- [Exercise directions] Quote every line of the listing below word for word.
** Start **
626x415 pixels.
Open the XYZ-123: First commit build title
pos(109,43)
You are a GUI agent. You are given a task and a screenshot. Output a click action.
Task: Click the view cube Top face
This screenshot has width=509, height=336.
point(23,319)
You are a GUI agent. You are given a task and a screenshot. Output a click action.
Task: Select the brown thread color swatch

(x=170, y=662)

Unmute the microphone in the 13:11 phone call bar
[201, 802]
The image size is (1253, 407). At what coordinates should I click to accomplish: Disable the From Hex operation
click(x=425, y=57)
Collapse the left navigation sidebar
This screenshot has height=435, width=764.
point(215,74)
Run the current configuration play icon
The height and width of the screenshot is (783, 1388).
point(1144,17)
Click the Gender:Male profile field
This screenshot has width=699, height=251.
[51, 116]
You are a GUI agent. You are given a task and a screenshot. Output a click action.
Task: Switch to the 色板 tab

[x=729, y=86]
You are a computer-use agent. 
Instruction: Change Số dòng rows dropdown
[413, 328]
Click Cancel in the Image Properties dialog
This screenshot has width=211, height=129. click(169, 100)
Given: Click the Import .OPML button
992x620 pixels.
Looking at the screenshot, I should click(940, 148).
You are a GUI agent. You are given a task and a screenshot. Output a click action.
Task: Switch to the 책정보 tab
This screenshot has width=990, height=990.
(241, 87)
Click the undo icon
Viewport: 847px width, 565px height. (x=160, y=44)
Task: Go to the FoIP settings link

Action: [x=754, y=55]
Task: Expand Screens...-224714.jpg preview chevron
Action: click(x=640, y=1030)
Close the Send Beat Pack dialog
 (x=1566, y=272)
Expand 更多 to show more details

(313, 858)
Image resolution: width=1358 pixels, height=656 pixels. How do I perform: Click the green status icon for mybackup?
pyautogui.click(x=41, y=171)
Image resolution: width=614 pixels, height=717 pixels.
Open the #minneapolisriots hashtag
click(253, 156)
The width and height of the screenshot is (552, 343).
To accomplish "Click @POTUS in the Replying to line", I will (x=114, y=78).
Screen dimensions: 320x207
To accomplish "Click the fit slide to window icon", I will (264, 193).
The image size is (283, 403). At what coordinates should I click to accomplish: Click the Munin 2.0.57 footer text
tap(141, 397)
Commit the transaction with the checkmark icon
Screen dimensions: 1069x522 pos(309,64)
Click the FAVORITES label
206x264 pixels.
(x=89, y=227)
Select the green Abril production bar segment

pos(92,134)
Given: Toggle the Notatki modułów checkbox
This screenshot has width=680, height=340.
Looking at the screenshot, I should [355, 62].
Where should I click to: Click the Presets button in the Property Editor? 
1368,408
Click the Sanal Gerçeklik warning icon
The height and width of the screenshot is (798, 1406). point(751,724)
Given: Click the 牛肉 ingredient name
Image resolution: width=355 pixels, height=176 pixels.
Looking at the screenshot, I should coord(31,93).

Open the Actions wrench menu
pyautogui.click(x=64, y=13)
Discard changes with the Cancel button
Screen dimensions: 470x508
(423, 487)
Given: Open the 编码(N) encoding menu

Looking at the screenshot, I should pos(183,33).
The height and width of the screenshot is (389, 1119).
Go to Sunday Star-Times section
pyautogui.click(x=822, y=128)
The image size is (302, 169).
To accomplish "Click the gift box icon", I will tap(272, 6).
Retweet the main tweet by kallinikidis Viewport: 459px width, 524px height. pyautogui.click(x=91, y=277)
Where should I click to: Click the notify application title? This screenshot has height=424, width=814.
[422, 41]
** End **
- [Exercise solution]
626x415 pixels.
Open the XYZ-123: First commit build title
pos(109,43)
You are a GUI agent. You are given a task and a screenshot. Output a click action.
Task: Click the view cube Top face
This screenshot has width=509, height=336.
point(23,319)
You are a GUI agent. You are given a task and a screenshot. Output a click action.
Task: Select the brown thread color swatch

(x=170, y=662)

Unmute the microphone in the 13:11 phone call bar
[201, 802]
The image size is (1253, 407). At what coordinates should I click to accomplish: Disable the From Hex operation
click(x=425, y=57)
Collapse the left navigation sidebar
This screenshot has height=435, width=764.
point(215,74)
Run the current configuration play icon
The height and width of the screenshot is (783, 1388).
point(1144,17)
Click the Gender:Male profile field
This screenshot has width=699, height=251.
[51, 116]
You are a GUI agent. You are given a task and a screenshot. Output a click action.
Task: Switch to the 色板 tab

[x=729, y=86]
You are a computer-use agent. 
Instruction: Change Số dòng rows dropdown
[413, 328]
Click Cancel in the Image Properties dialog
This screenshot has width=211, height=129. click(169, 100)
Given: Click the Import .OPML button
992x620 pixels.
Looking at the screenshot, I should click(940, 148).
You are a GUI agent. You are given a task and a screenshot. Output a click action.
Task: Switch to the 책정보 tab
This screenshot has width=990, height=990.
(241, 87)
Click the undo icon
Viewport: 847px width, 565px height. (x=160, y=44)
Task: Go to the FoIP settings link

Action: [x=754, y=55]
Task: Expand Screens...-224714.jpg preview chevron
Action: click(x=640, y=1030)
Close the Send Beat Pack dialog
 (x=1566, y=272)
Expand 更多 to show more details

(313, 858)
Image resolution: width=1358 pixels, height=656 pixels. How do I perform: Click the green status icon for mybackup?
pyautogui.click(x=41, y=171)
Image resolution: width=614 pixels, height=717 pixels.
Open the #minneapolisriots hashtag
click(253, 156)
The width and height of the screenshot is (552, 343).
To accomplish "Click @POTUS in the Replying to line", I will (x=114, y=78).
Screen dimensions: 320x207
To accomplish "Click the fit slide to window icon", I will (264, 193).
The image size is (283, 403). At what coordinates should I click to accomplish: Click the Munin 2.0.57 footer text
tap(141, 397)
Commit the transaction with the checkmark icon
Screen dimensions: 1069x522 pos(309,64)
Click the FAVORITES label
206x264 pixels.
(x=89, y=227)
Select the green Abril production bar segment

pos(92,134)
Given: Toggle the Notatki modułów checkbox
This screenshot has width=680, height=340.
Looking at the screenshot, I should [355, 62].
Where should I click to: Click the Presets button in the Property Editor? 
1368,408
Click the Sanal Gerçeklik warning icon
The height and width of the screenshot is (798, 1406). point(751,724)
Given: Click the 牛肉 ingredient name
Image resolution: width=355 pixels, height=176 pixels.
Looking at the screenshot, I should coord(31,93).

Open the Actions wrench menu
pyautogui.click(x=64, y=13)
Discard changes with the Cancel button
Screen dimensions: 470x508
(423, 487)
Given: Open the 编码(N) encoding menu

Looking at the screenshot, I should pos(183,33).
The height and width of the screenshot is (389, 1119).
Go to Sunday Star-Times section
pyautogui.click(x=822, y=128)
The image size is (302, 169).
To accomplish "Click the gift box icon", I will tap(272, 6).
Retweet the main tweet by kallinikidis Viewport: 459px width, 524px height. pyautogui.click(x=91, y=277)
Where should I click to: Click the notify application title? This screenshot has height=424, width=814.
[422, 41]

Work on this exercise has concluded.